Michael Shannon has been knocking at the door of stardom for a while now, between a regular role on Boardwalk Empire, and acclaim for a number of memorable movie roles, including an Oscar nomination for Best Supporting Actor, after his turn in Revolutionary Road. This Friday, he’ll step into Terence Stamp’s pyjamas to play General Zod in Man Of Steel, but he’s currently giving another villainous performance in UK cinemas, in The Iceman.
Richard ‘Richie’ Kuklinski was a contract killer who worked with the New Jersey mob in the 1970s and 1980s, at the behest of Roy DeMeo (here played by Ray Liotta) and killed over 100 men over the course of that career. In this film, we see how he starts a family alongside this murderous work, with his wife (Winona Ryder) and children being none the wiser about the true nature of his job.
Writer-director Ariel Vromen has no sympathy or admiration for Kuklinski, and the most stirring and unsettling aspect of The Iceman is in realising that as you go along. In the earliest scenes, as he bashfully courts his future wife, he seems like a sweet bloke. When a pool hall rival makes insulting comments about his beloved, he catches up with him later on, slits his throat and walks away.
Apparently, Richie was killing for a long time before DeMeo comes along and offers him a job. He earns his nickname, the title of the film, for different reasons, but he’s more cold than cool – at several points, he’s accused of being completely unfeeling. Although the film has some interest in Richie’s childhood history of abuse, it’s bound to portray the character with as little sympathy as possible; after a short while into the film, there is no redemption in sight.

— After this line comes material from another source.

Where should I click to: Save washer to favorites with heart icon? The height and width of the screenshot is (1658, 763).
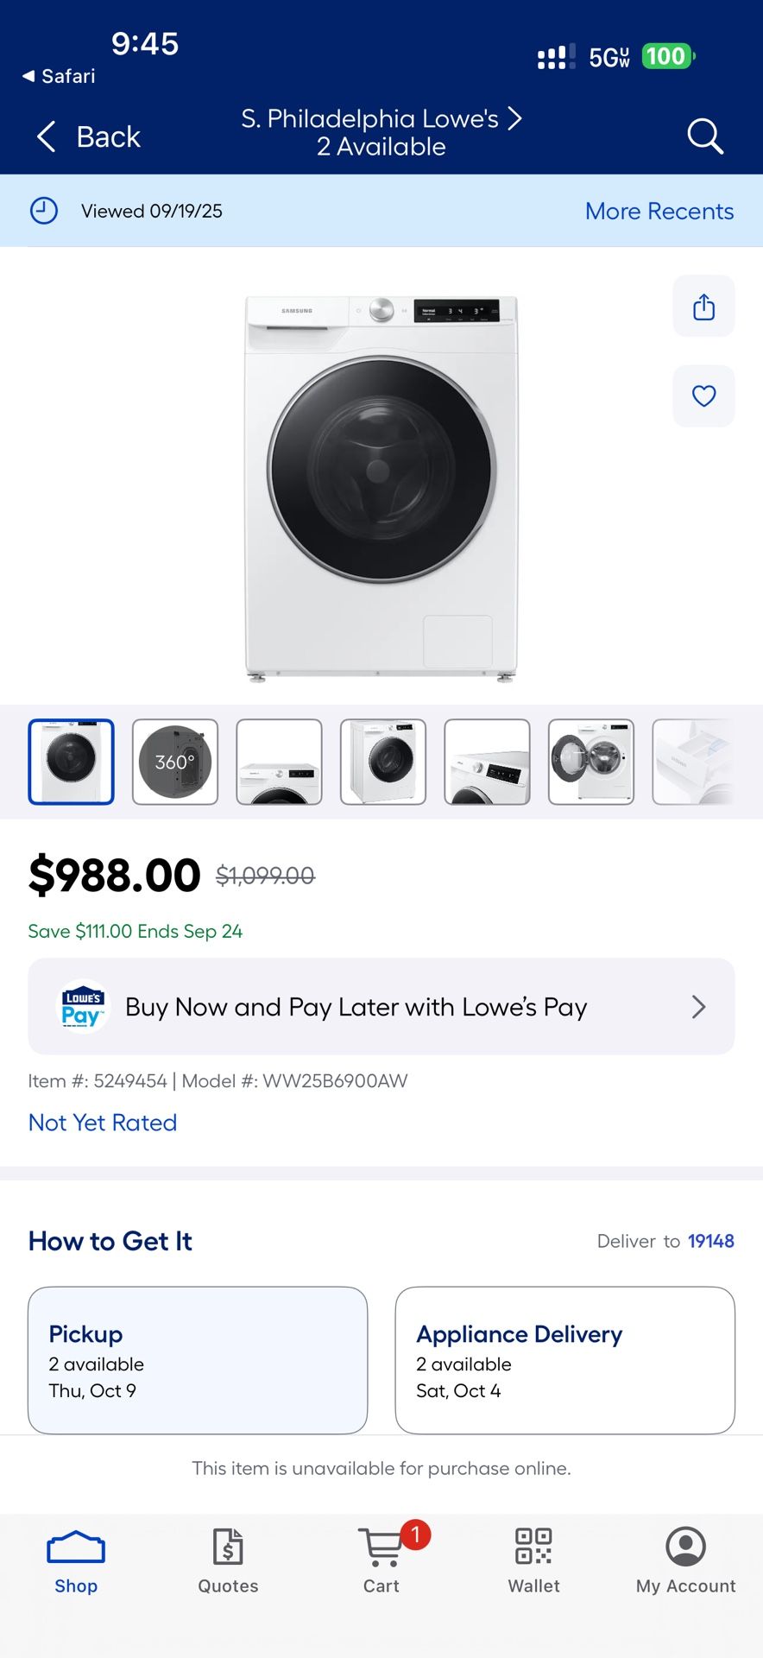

After watching the film, I went to look at Kuklinski’s Wikipedia page, and found that many of the film’s most memorable moments are actually detailed in the various sections about his life and career. In particular, he once described his most ruthless killing, in detail. Those details are faithfully recreated in a scene featuring a cameo appearance by James Franco.
That’s obviously going to be a key moment to latch onto, when creating a biopic of such a scandalous person, but it does go some way to explaining why Vromen’s film feels almost apocryphal at times. You can only do so much with the recollections of a man who variously claimed to have killed either 100 or 250 people in his career, but the flow of the narrative feels a little too smooth, while you’re in it, even though it’s a depiction of repeated, gruesome violence.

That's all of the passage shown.